The records should be copied out again with no alteration.

> **Information given**:
* * * * * * * * *

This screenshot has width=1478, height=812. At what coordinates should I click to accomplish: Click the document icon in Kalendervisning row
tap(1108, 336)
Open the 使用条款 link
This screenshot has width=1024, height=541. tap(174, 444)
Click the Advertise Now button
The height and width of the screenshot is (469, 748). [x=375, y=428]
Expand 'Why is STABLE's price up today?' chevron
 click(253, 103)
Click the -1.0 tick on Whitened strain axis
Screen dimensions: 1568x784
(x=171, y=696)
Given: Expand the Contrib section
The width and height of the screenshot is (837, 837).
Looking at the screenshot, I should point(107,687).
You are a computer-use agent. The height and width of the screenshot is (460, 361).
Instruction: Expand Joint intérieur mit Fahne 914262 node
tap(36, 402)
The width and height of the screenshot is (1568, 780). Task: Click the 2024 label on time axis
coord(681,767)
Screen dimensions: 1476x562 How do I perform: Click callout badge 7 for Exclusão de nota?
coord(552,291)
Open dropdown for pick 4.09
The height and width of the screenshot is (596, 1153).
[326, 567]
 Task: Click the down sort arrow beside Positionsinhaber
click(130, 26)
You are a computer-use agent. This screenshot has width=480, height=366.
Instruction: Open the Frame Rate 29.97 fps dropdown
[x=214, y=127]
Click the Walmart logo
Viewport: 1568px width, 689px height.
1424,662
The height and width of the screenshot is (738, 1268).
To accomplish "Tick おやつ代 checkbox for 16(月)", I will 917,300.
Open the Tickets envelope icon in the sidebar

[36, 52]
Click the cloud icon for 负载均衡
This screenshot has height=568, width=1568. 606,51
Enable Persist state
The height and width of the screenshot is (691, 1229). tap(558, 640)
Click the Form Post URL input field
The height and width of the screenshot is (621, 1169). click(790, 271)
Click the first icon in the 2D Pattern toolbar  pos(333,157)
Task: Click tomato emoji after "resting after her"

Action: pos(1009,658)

* * * * * * * * *

> **Written solution**:
This screenshot has width=1478, height=812. At what coordinates should I click to accomplish: Click the document icon in Kalendervisning row
tap(1108, 336)
Open the 使用条款 link
This screenshot has width=1024, height=541. tap(174, 444)
Click the Advertise Now button
The height and width of the screenshot is (469, 748). [x=375, y=428]
Expand 'Why is STABLE's price up today?' chevron
 click(253, 103)
Click the -1.0 tick on Whitened strain axis
Screen dimensions: 1568x784
(x=171, y=696)
Given: Expand the Contrib section
The width and height of the screenshot is (837, 837).
Looking at the screenshot, I should point(107,687).
You are a computer-use agent. The height and width of the screenshot is (460, 361).
Instruction: Expand Joint intérieur mit Fahne 914262 node
tap(36, 402)
The width and height of the screenshot is (1568, 780). Task: Click the 2024 label on time axis
coord(681,767)
Screen dimensions: 1476x562 How do I perform: Click callout badge 7 for Exclusão de nota?
coord(552,291)
Open dropdown for pick 4.09
The height and width of the screenshot is (596, 1153).
[326, 567]
 Task: Click the down sort arrow beside Positionsinhaber
click(130, 26)
You are a computer-use agent. This screenshot has width=480, height=366.
Instruction: Open the Frame Rate 29.97 fps dropdown
[x=214, y=127]
Click the Walmart logo
Viewport: 1568px width, 689px height.
1424,662
The height and width of the screenshot is (738, 1268).
To accomplish "Tick おやつ代 checkbox for 16(月)", I will 917,300.
Open the Tickets envelope icon in the sidebar

[36, 52]
Click the cloud icon for 负载均衡
This screenshot has height=568, width=1568. 606,51
Enable Persist state
The height and width of the screenshot is (691, 1229). tap(558, 640)
Click the Form Post URL input field
The height and width of the screenshot is (621, 1169). click(790, 271)
Click the first icon in the 2D Pattern toolbar  pos(333,157)
Task: Click tomato emoji after "resting after her"

Action: pos(1009,658)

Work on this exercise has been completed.